All OAuth credentials stored by Connect are encrypted-at-rest.

Network traffic

When considering the network topology of Connect, and by implication, the relevant network boundaries over which sensitive data might be communicated, it is useful to consider local and off-host execution separately.

Note

The following discussion assumes Connect has been configured to use SSL/TLS. It also assumes the third-party protected resource is configured to use SSL/TLS. Communication with third-party resource(s) is out-of-scope for this document.

Local execution

In the network diagram below, a user initiates communication with Connect which targets some interactive content process, either over HTTPS or websockets using SSL (WSS) (1). Connect then proxies this request to the content (2). Finally, the content initiates a credential exchange request on behalf of the user (3) in order to acquire an OAuth access token which can be used to communicate with some third-party protected resource.

When Connect is running in local execution, all communication which crosses a network boundary (1 and 3) is encrypted by TLS. In particular, note that the credential exchange (3) uses the public Connect Server API to securely communicate the OAuth access token to the requesting content.

Network boundary diagram for local execution

Local execution network topology
Off-host execution

The network topology of the off-host execution model on Connect is very similar to local execution. The initiating communication between a user and Connect remains unchanged (1). The token exchange which serves an OAuth access token to executing content still occurs over the TLS-backed Connect Server API (3). However, communication between the Connect server and the interactive content it manages now crosses an intra-cluster network boundary, because communication must pass between Kubernetes pods (2).

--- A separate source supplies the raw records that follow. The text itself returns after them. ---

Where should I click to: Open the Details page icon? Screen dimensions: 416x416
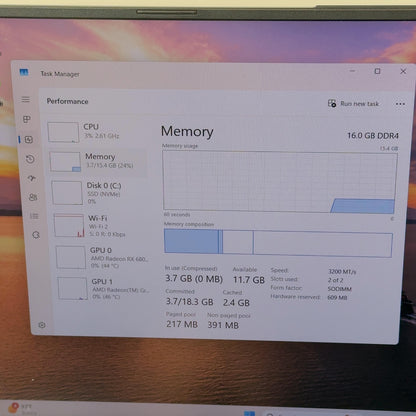point(34,216)
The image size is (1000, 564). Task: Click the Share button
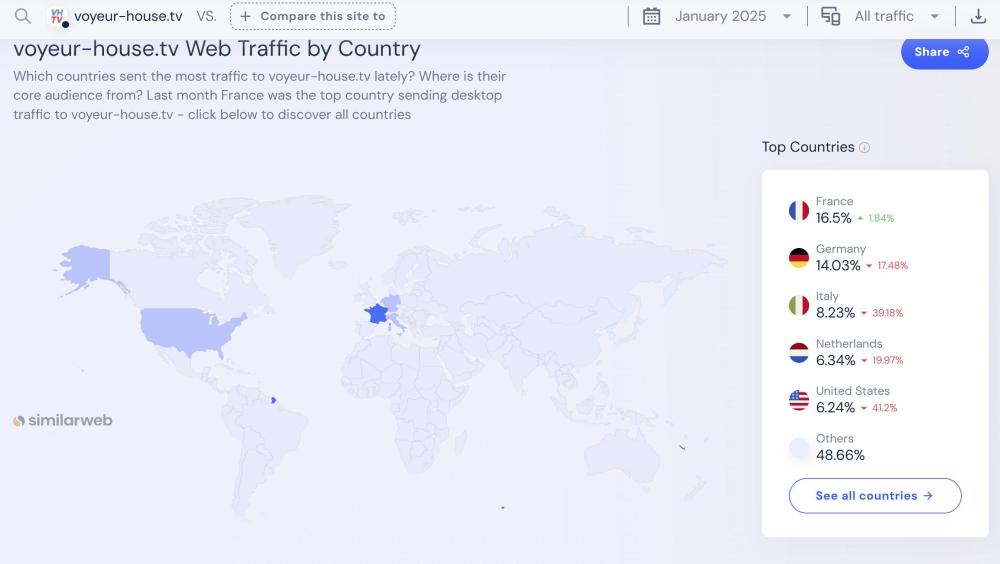click(x=944, y=52)
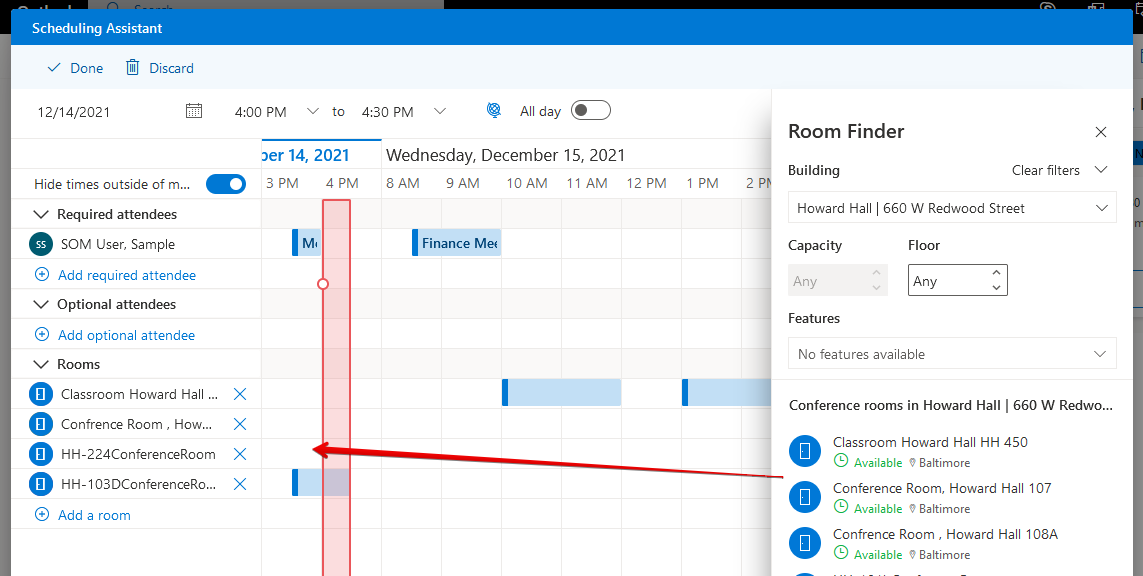Toggle the All day switch
Viewport: 1143px width, 576px height.
pos(590,111)
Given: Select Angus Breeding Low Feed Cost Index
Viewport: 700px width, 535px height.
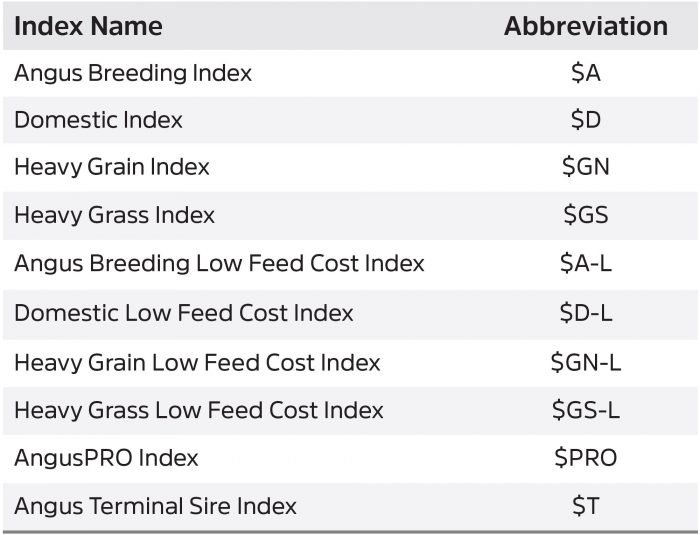Looking at the screenshot, I should (x=219, y=263).
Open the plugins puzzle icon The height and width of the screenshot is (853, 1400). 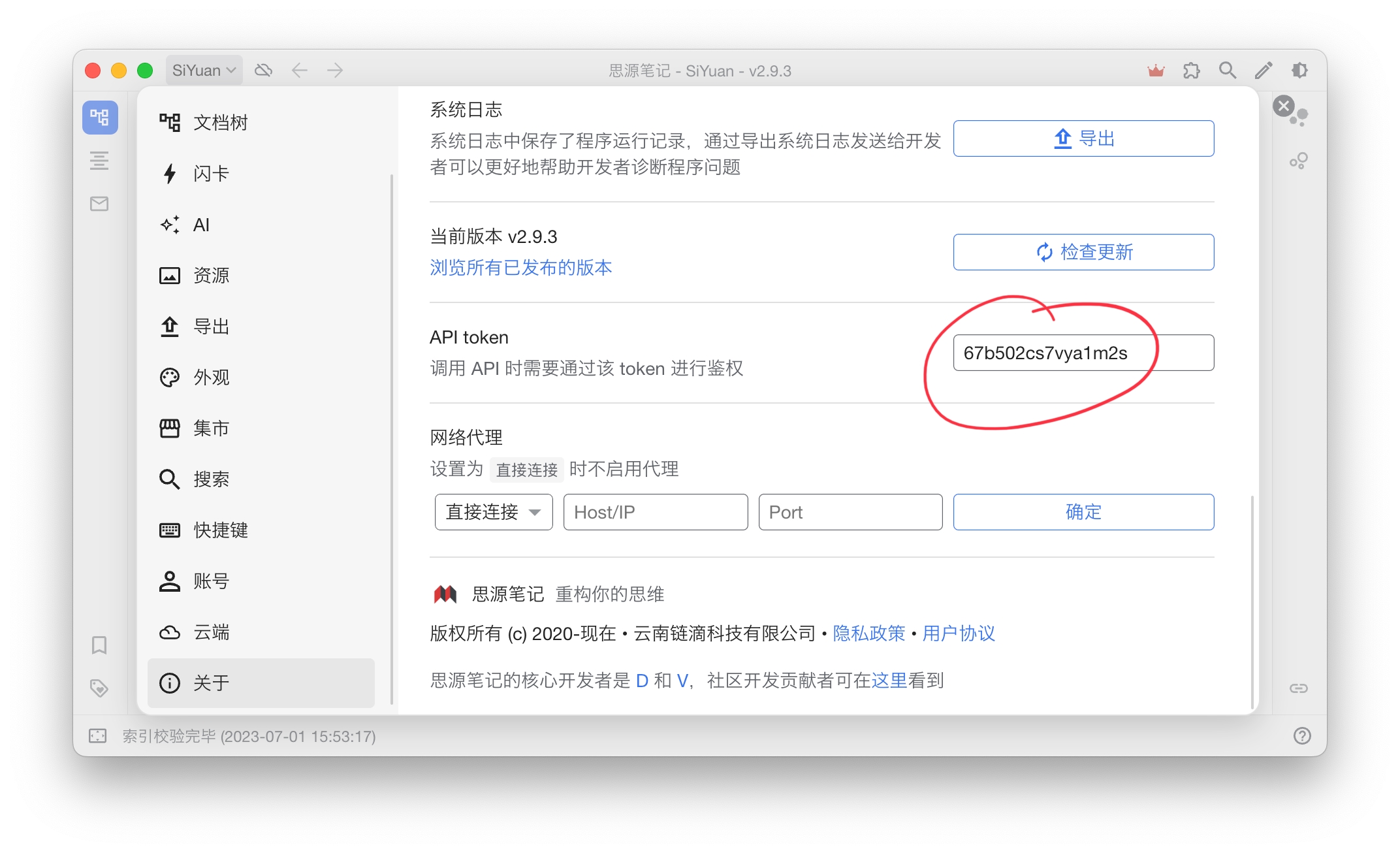(1192, 71)
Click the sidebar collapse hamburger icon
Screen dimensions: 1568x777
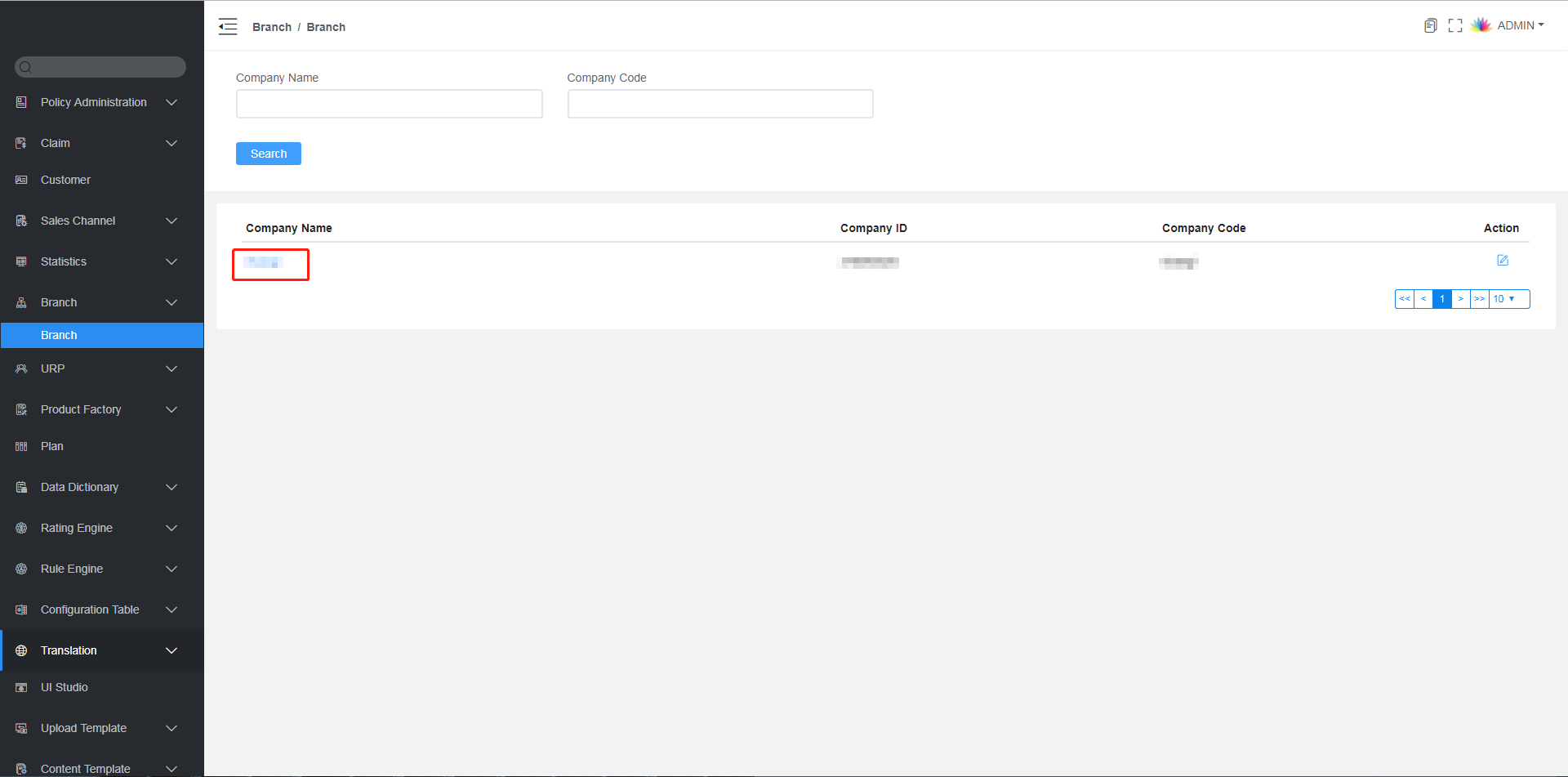[228, 27]
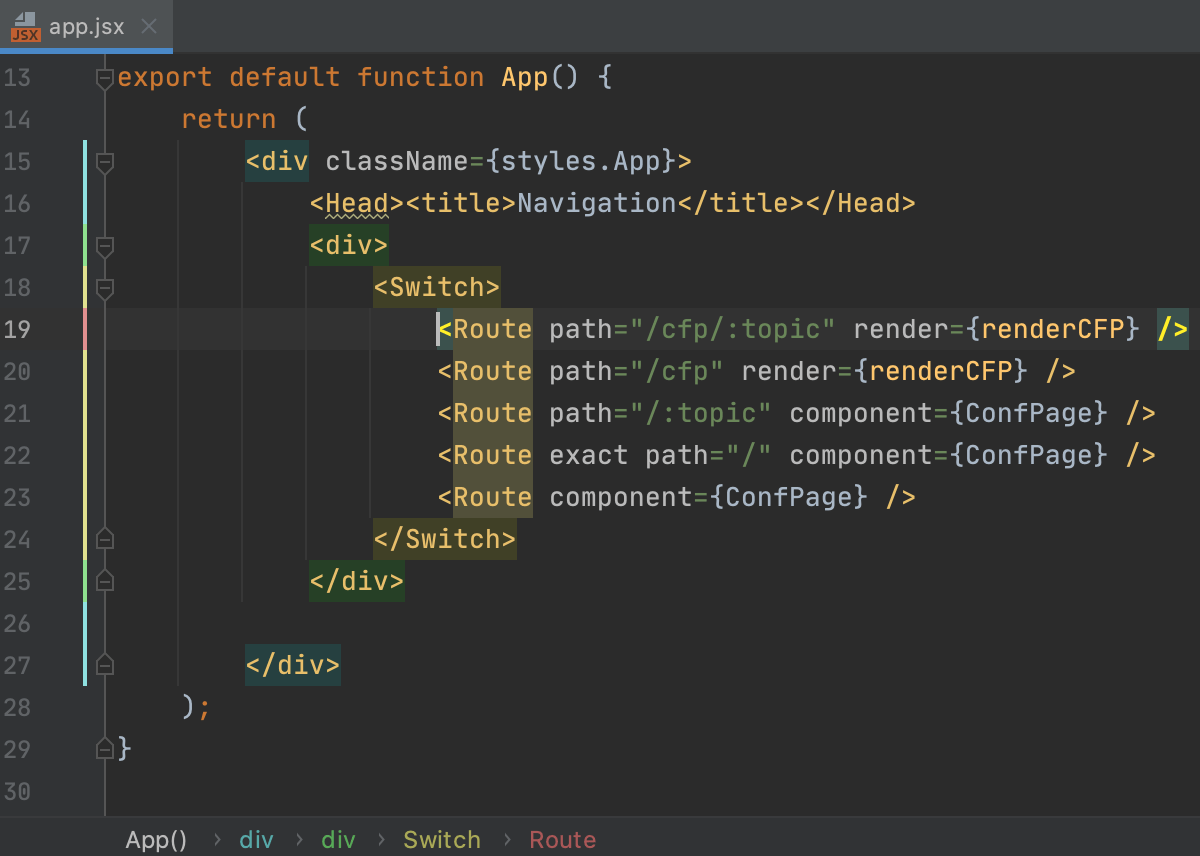Viewport: 1200px width, 856px height.
Task: Click the end-fold marker beside line 27
Action: (x=104, y=665)
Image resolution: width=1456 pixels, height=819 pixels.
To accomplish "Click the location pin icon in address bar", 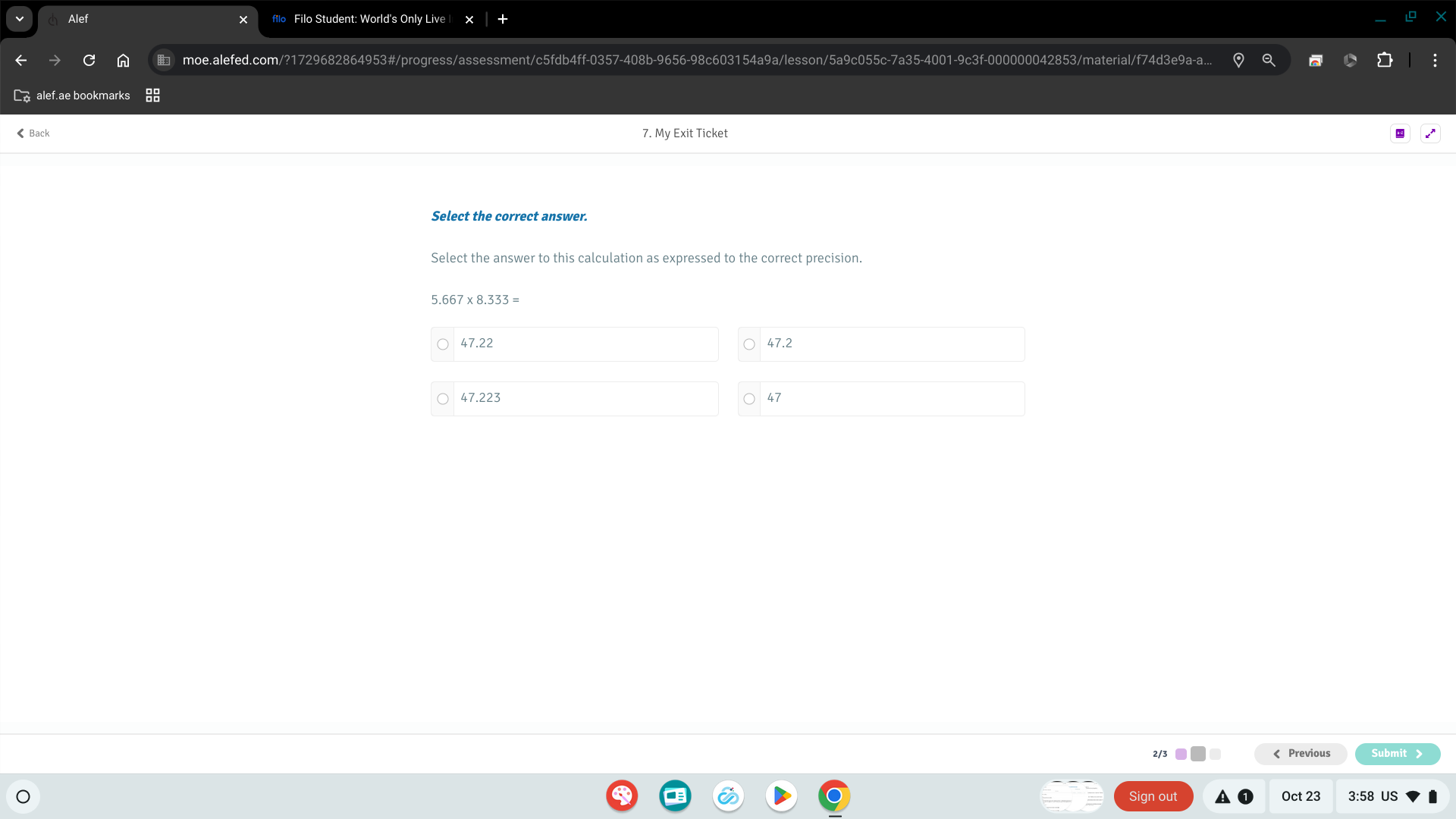I will 1238,60.
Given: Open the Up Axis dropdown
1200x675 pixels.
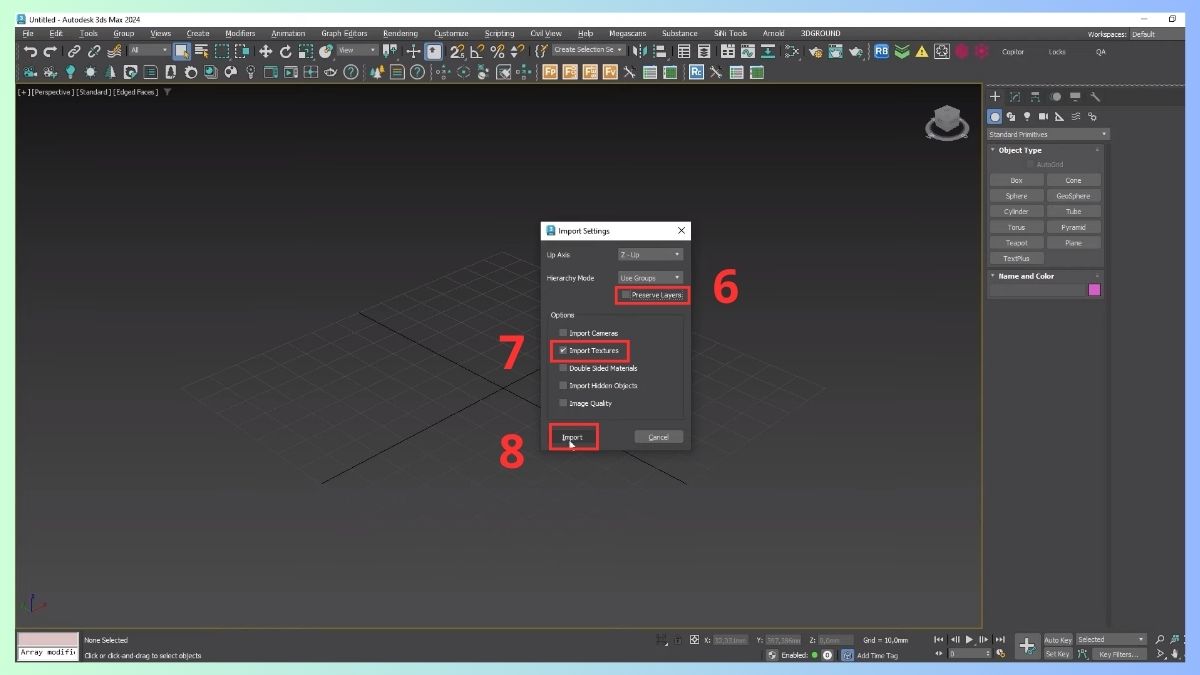Looking at the screenshot, I should click(x=650, y=254).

Network boundary diagram for off-host execution

Off-host execution network topology

Traffic between the Connect server and executing content in Kubernetes (2) is not encrypted.

This network boundary is not encrypted for the following reasons:

  • Connect assumes that intra-network communication is managed by Kubernetes administrators who have hardened the external boundaries of the cluster against malicious actors.

  • Best practices dictate that communication within a Kubernetes cluster should be holistically secured by installing a service mesh.

Importantly, OAuth credentials are not communicated directly to executing content across this intra-cluster network boundary. The only relevant data that crosses this network boundary is the signed subject_token, which content can subsequently use to initiate a credential exchange through the TLS-secured Connect Server API to receive an OAuth access token.

No sensitive information is communicated in the subject_token. The signing secret used to verify the integrity of the user session token never crosses any network boundaries.

Process management

While each client session will use a user subject token which is scoped uniquely to the viewer, multiple clients which connect to the same application may reuse the same underlying Python or R process. Because of this, published application code must be careful to scope sensitive information to the lifecycle of the client session. For example, applications should not store sensitive information in global variables which persist outside of the client session and are instead tied to the lifecycle of the Python or R process.

Connect’s application process management documentation provides additional information about how Connect manages long-running processes to service client connections.